THE DECISION OF THE COURT…
The Court first rejected the Government’s objections that the applicant had lodged his application
outside the six-month time-limit and that he had not exhausted domestic remedies, finding in
particular that an appeal to the Constitutional Court was an effective remedy, which he had used.
On the merits of the case, the Court first dealt with the question of the search of the applicant’s flat.
It held that the search had been an interference with his right to respect for his home which had
been provided for by law and had served a legitimate aim. The question was therefore whether it
had been proportionate, that is whether it had been “necessary in a democratic society”.

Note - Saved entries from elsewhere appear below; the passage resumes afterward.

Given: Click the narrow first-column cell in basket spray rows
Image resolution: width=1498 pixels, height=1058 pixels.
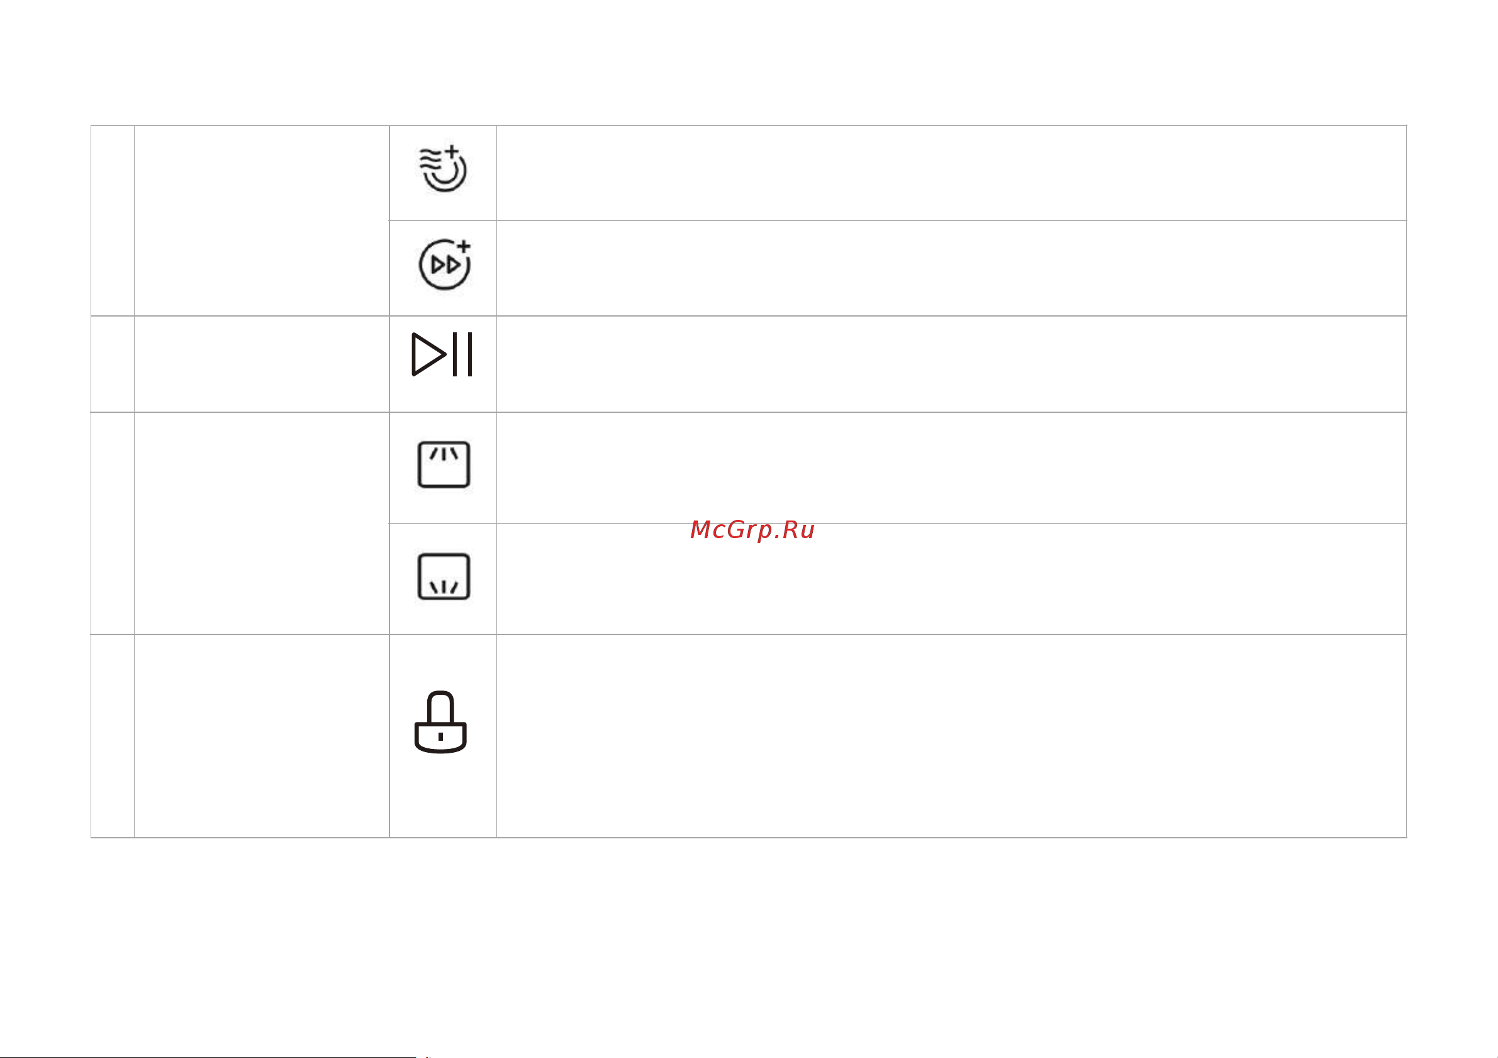Looking at the screenshot, I should click(x=113, y=523).
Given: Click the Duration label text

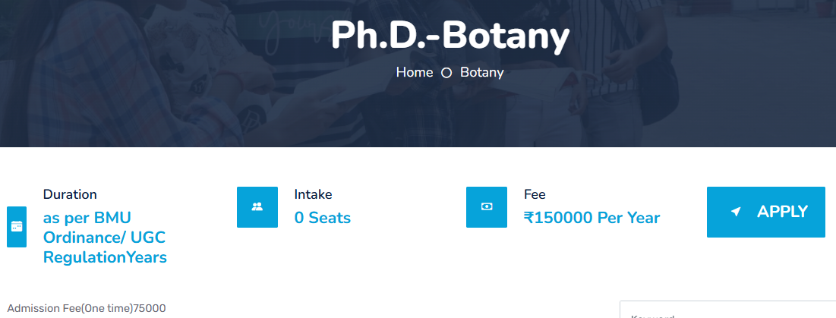Looking at the screenshot, I should (x=70, y=194).
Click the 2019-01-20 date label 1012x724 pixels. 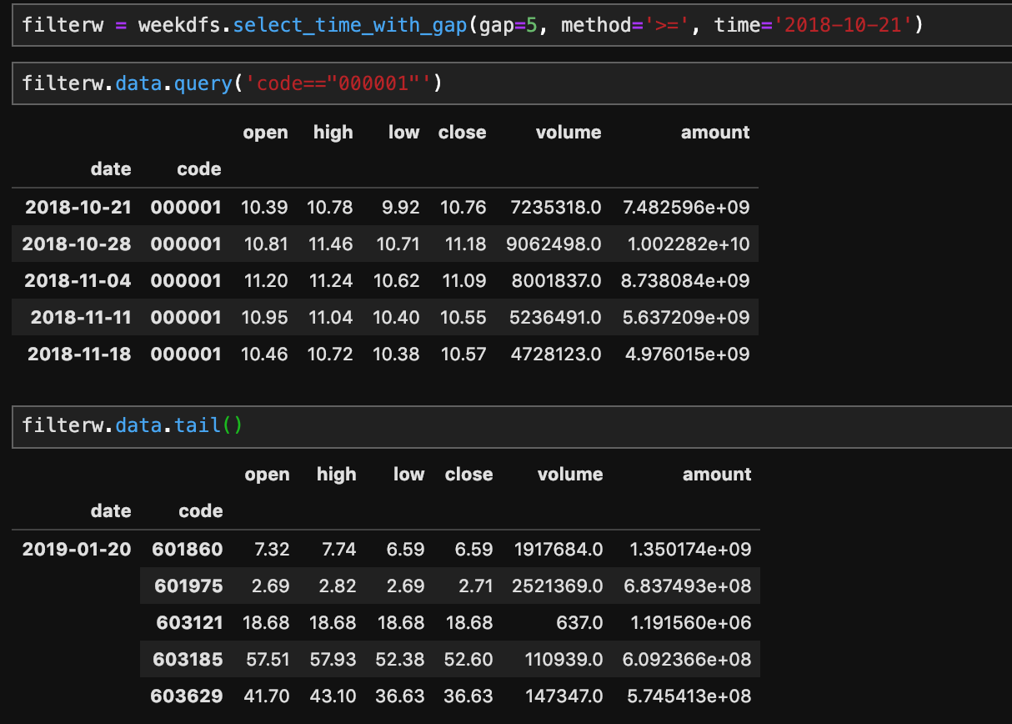click(x=77, y=549)
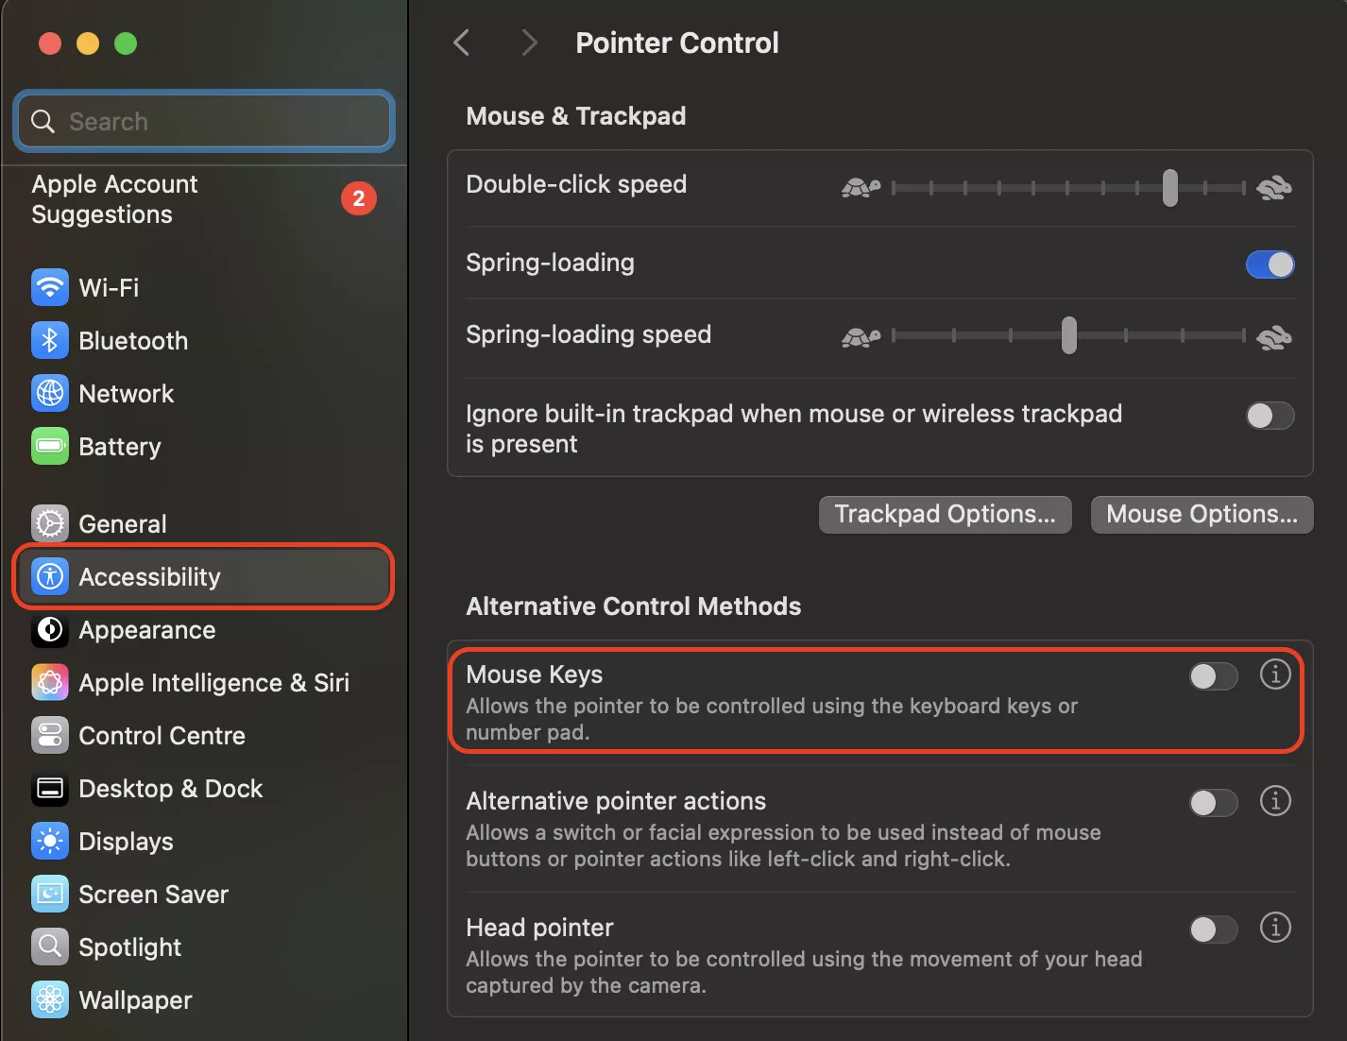Open the Battery icon in sidebar

[50, 447]
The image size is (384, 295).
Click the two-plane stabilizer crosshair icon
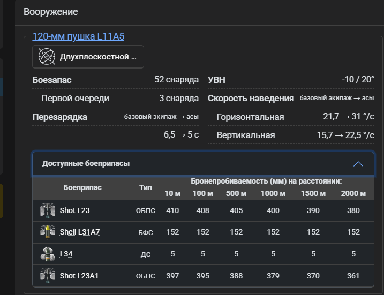coord(47,57)
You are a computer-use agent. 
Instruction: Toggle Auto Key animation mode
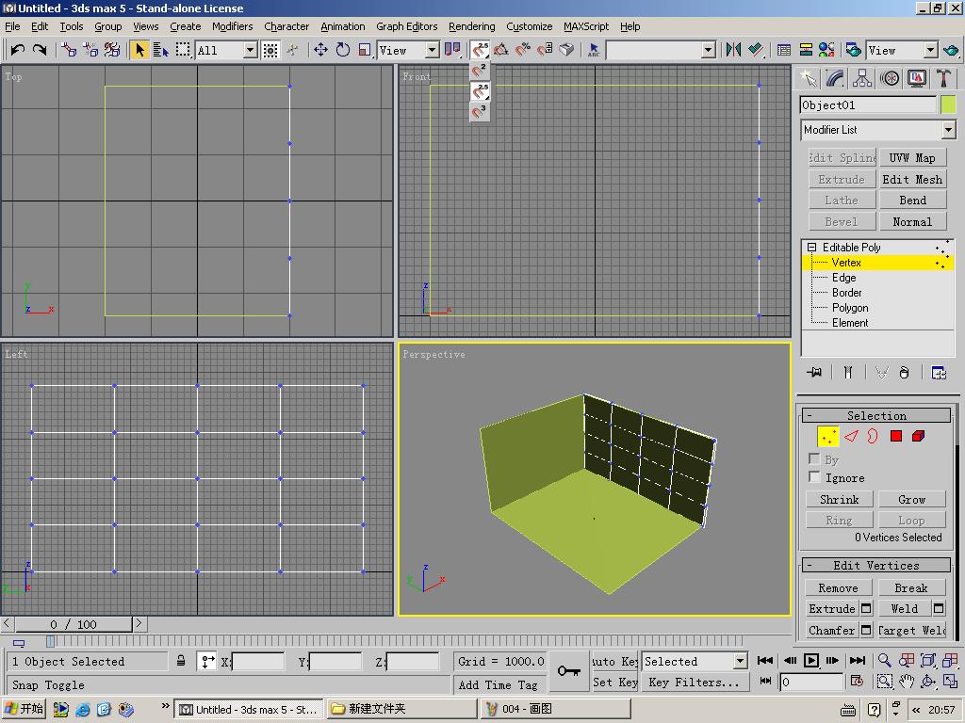(x=615, y=661)
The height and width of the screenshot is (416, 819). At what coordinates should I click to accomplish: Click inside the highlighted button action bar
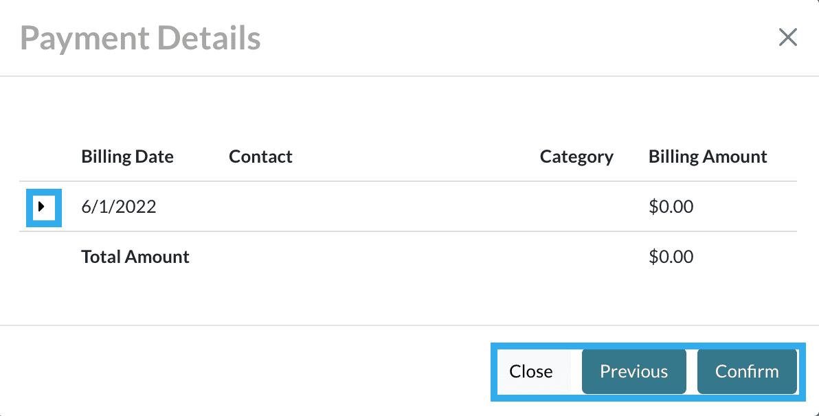coord(647,371)
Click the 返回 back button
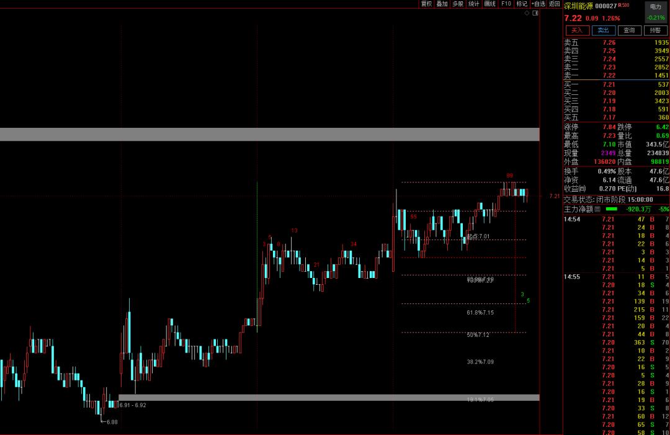Image resolution: width=670 pixels, height=435 pixels. click(x=554, y=4)
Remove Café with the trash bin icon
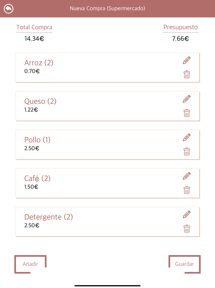215x288 pixels. click(x=187, y=190)
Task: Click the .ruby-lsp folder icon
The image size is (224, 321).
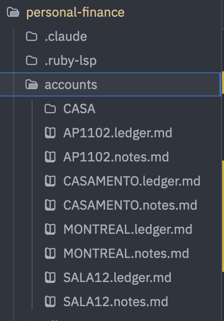Action: point(32,61)
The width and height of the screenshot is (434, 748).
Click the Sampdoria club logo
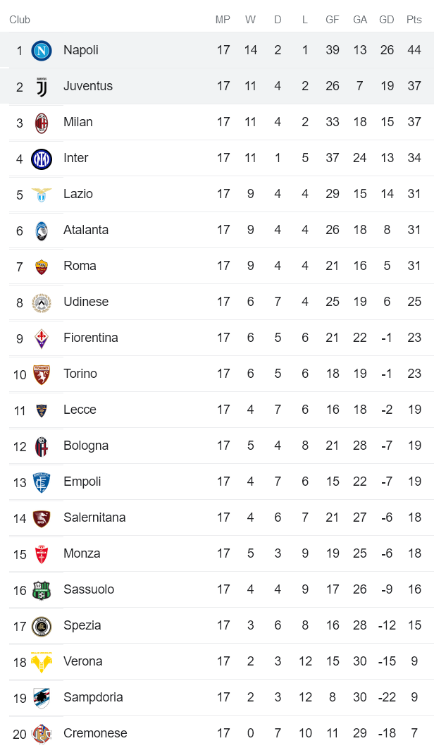[x=42, y=698]
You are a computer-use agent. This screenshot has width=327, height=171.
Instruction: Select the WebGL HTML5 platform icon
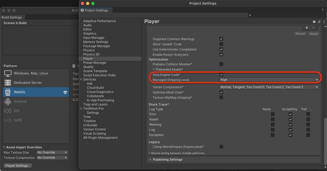click(8, 92)
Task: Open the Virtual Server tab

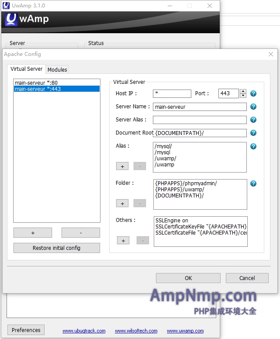Action: (x=27, y=69)
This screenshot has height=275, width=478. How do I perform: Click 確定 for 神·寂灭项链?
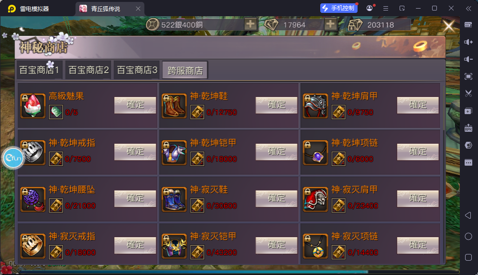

It noted that the search warrant had been issued in the context of a murder investigation and had
been specific in what the police had been seeking, namely a black leather jacket, shoes and other
objects related to the crime. The Court therefore disagreed with the applicant’s argument that the
search warrant had been vague.
The Court also found that the applicant had been afforded adequate and effective safeguards
against any abuse during the search itself, in particular because he, his lawyer and the owner of the
apartment had been present when it was carried out. Moreover, the lawyer had signed the seizure
certificate and the official record of the search-and-seizure operation, raising no objections to the
search procedure as such, only to the reasoning of the warrant.
The Court concluded that the interference in question had thus been “necessary in a democratic
society” and there had been no violation of Article 8 owing to the police search of the apartment.
Dealing next with the taking of the DNA sample, the Court found that that act had amounted to an
interference with the applicant’s right to respect for his private life. The fact that he had agreed to the procedure was of no relevance as he had only done so under the threat that otherwise a saliva
or blood sample would be taken by force.
The Court noted that the order for the DNA sample had not referred to any legal provision, while the
relevant Article of the Code of Criminal Procedure, Article 131 §§ 2 and 3, only provided that a court
could order that a blood sample be taken, or that “other medical procedures” be carried out if that
was deemed medically necessary to establish facts “of importance” to a criminal investigation. In
addition, according to the case file, the authorities had failed to prepare an official record of the
procedure, failing to comply with Article 239 of the Code of Criminal Procedure.
The Court also noted that Article 131 §§ 2 and 3 had lacked various safeguards related to the taking
of DNA samples, which had subsequently been introduced in the amended 2011 Code of Criminal
Procedure. Those new safeguards included a specific reference to the taking of mouth swabs, the
need to use an expert to carry out the procedure, and a limit on the range of people from whom
mouth swabs could be taken without consent.
The Court thus considered that by putting more detailed provisions in the 2011 Code, the
respondent State had itself implicitly acknowledged the need for tighter regulation in this area.
The Court concluded that the interference with the applicant’s private life by taking the DNA sample
had not been in accordance with the law and there had been a violation of Article 8.
The applicant also complained that he had been denied the right to be informed promptly and in
detail by the authorities of the fact that he was suspected of a specific criminal offence, contrary to
Article 6 § 3 (a) of the Convention.
Accepting that the applicant’s submissions on this point were a separate complaint rather than an
addition to his arguments under Article 8, the Court found that the applicant had never raised this
question domestically. This part of the application therefore had to be rejected for non-exhaustion
of domestic remedies.
Just satisfaction (Article 41)
The Court held by six votes to one that Serbia was to pay the applicant 1,500 euros (EUR) in respect
of non-pecuniary damage and EUR 1,200 in respect of costs and expenses.
Judge Mourou-Vikström expressed a dissenting opinion which is annexed to the judgment.